begin Material shown
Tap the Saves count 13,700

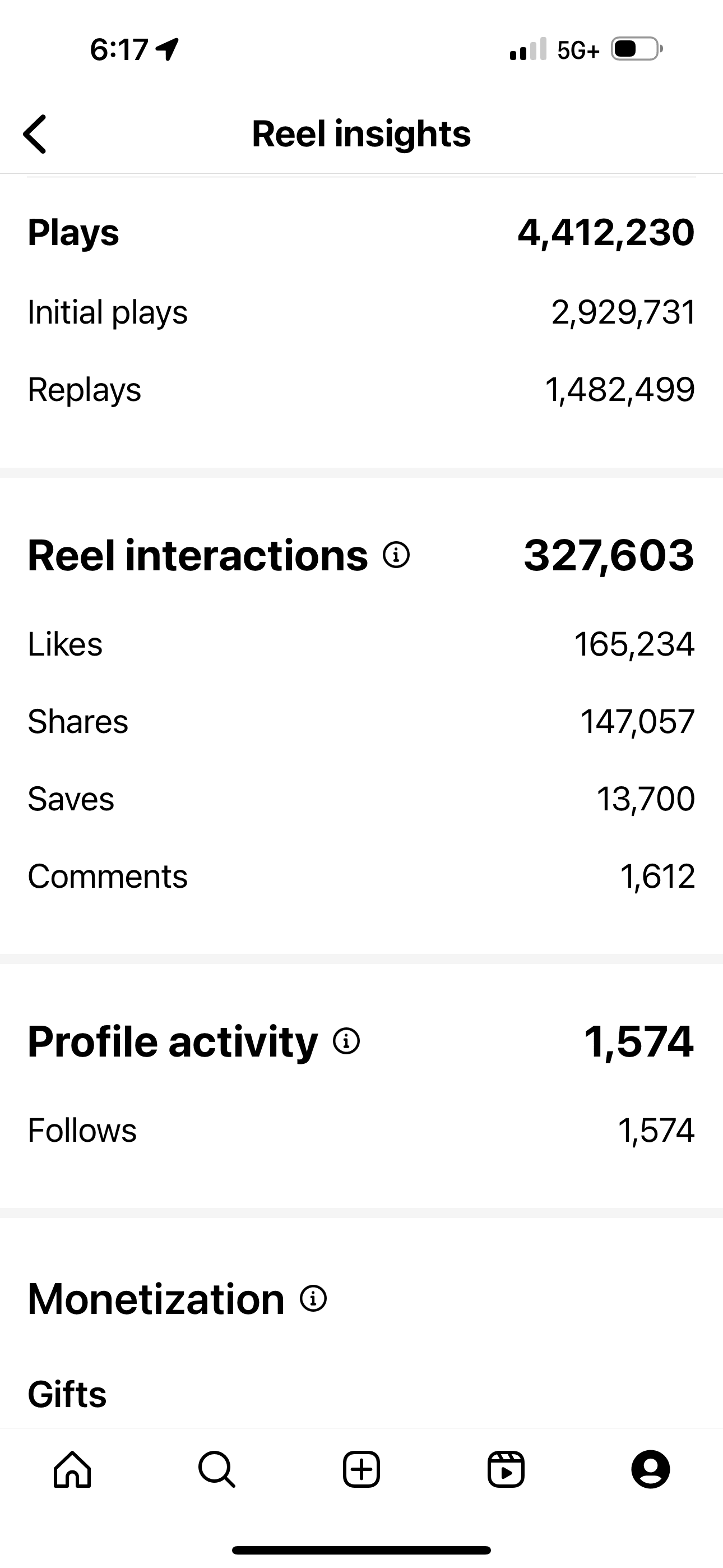pyautogui.click(x=646, y=799)
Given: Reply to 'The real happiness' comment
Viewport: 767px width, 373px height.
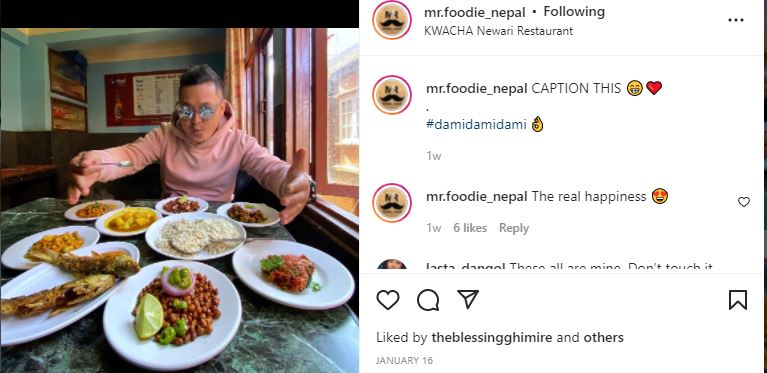Looking at the screenshot, I should [514, 228].
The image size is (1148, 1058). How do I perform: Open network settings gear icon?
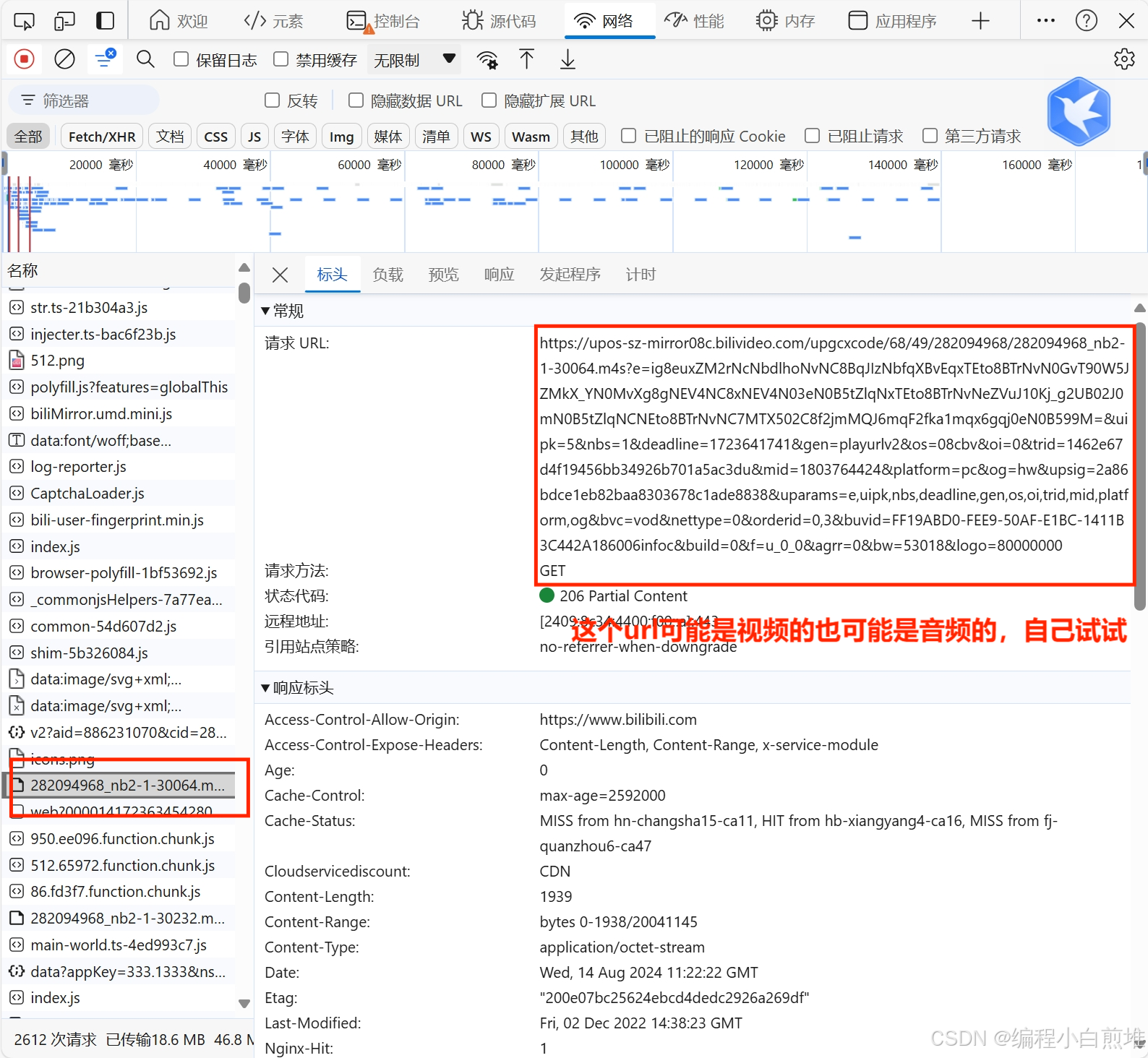pos(1124,59)

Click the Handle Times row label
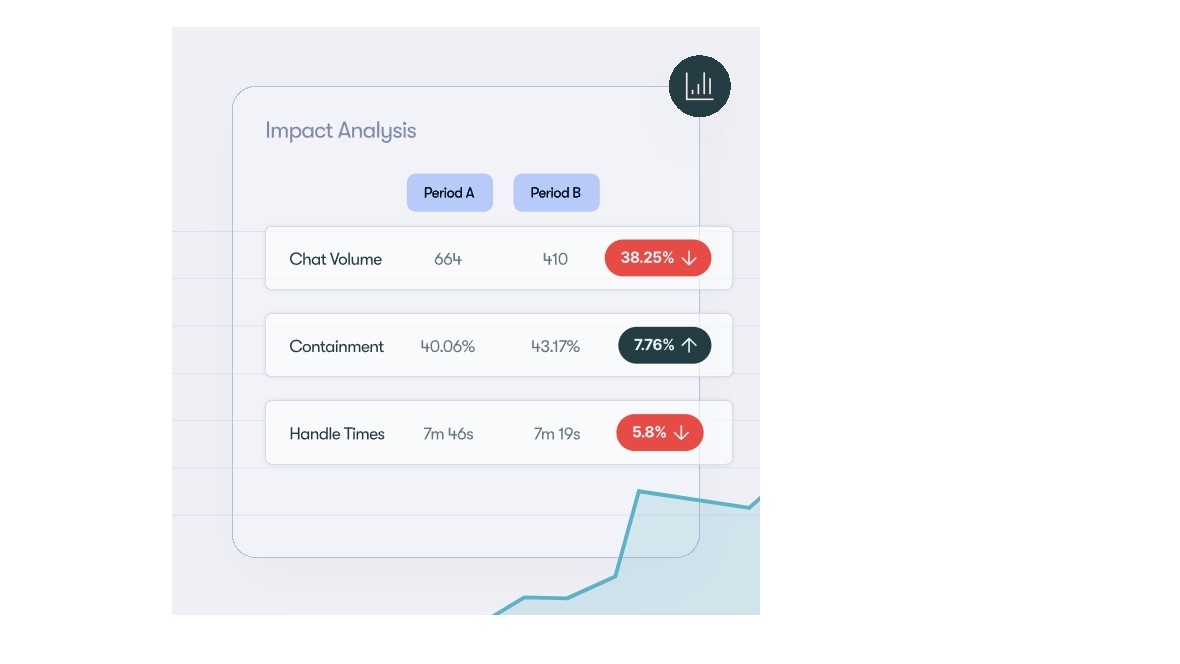(x=337, y=434)

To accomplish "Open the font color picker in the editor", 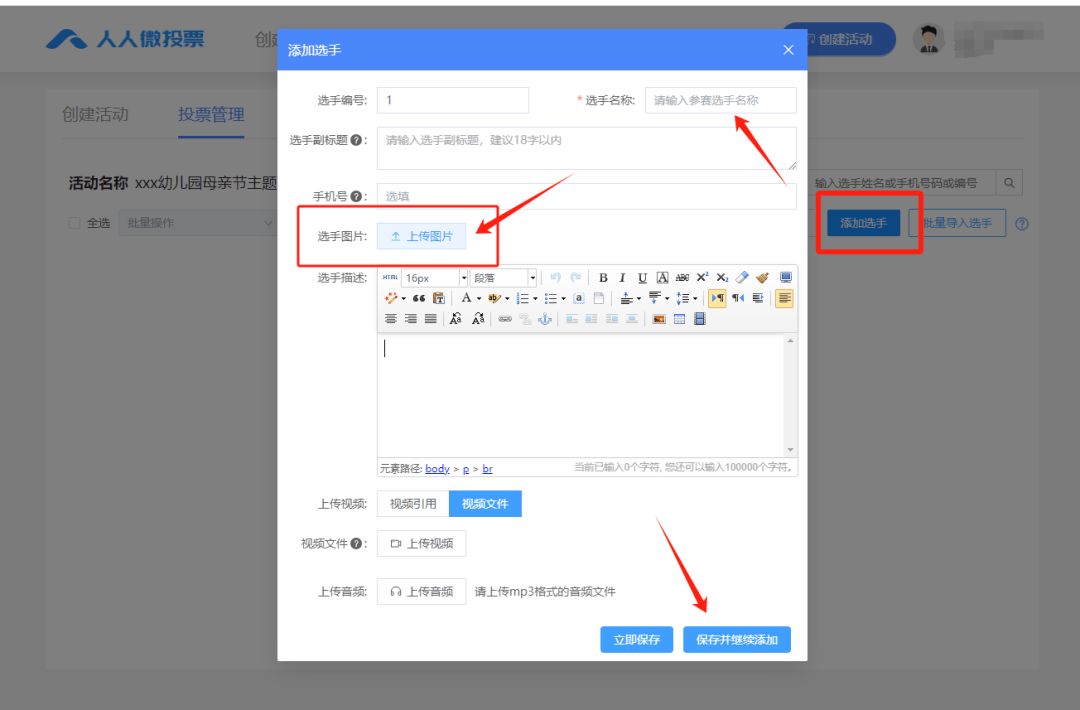I will [466, 297].
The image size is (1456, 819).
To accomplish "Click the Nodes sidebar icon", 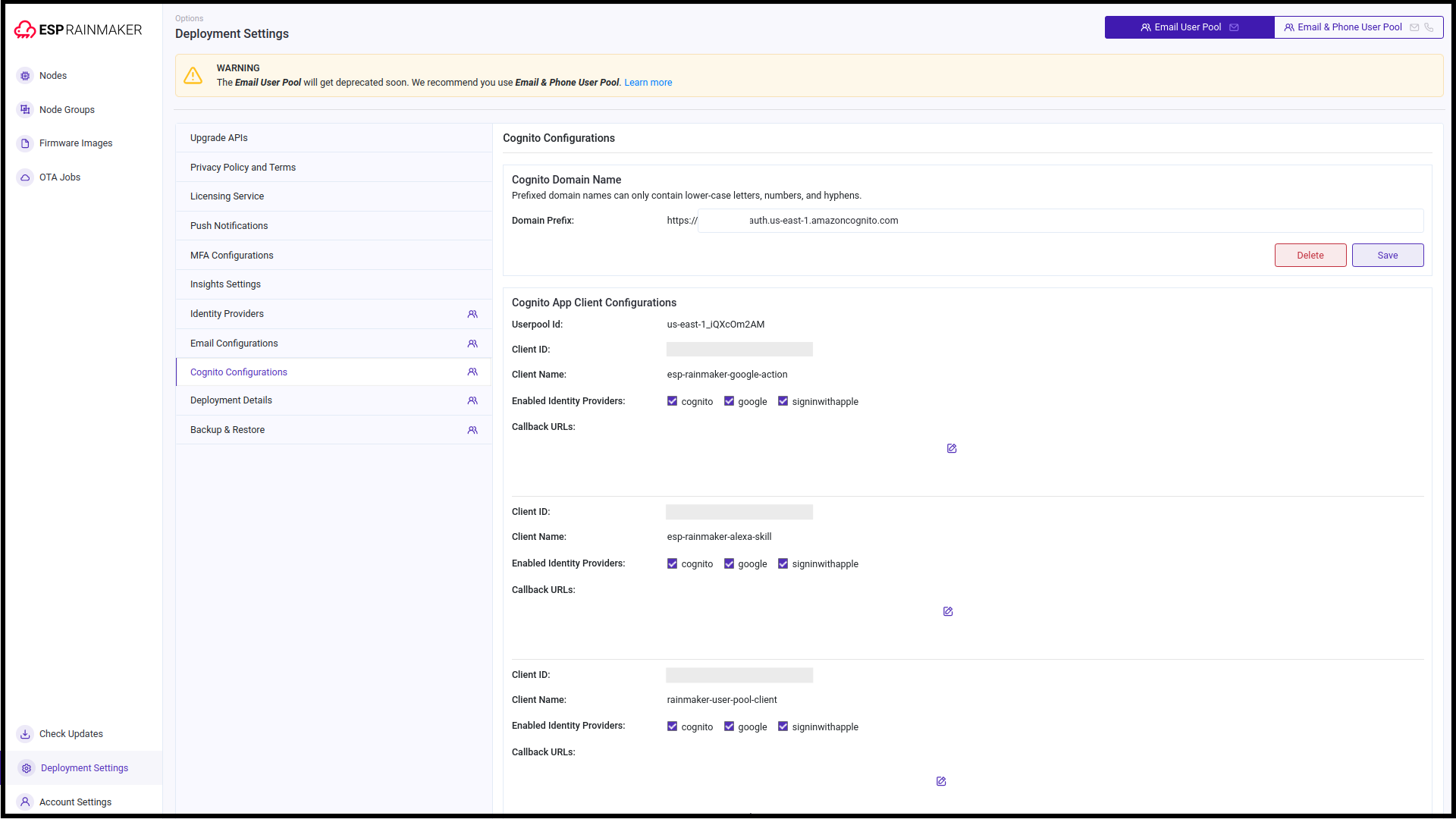I will pyautogui.click(x=25, y=76).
end Material shown
• _Your instructions_:
Swap "Saves count" for "Likes count" in everything from the first of the lines down to the one that contains "(x=337, y=434)", changing nothing else. Leave the pictures out of your answer.

• _Complete answer_:
Tap the Likes count 13,700

pyautogui.click(x=646, y=799)
Given: Reply to 'The real happiness' comment
Viewport: 767px width, 373px height.
Looking at the screenshot, I should [514, 228].
The image size is (1148, 1058). How do I perform: Open network settings gear icon?
pos(1124,59)

Click the Handle Times row label
(x=337, y=434)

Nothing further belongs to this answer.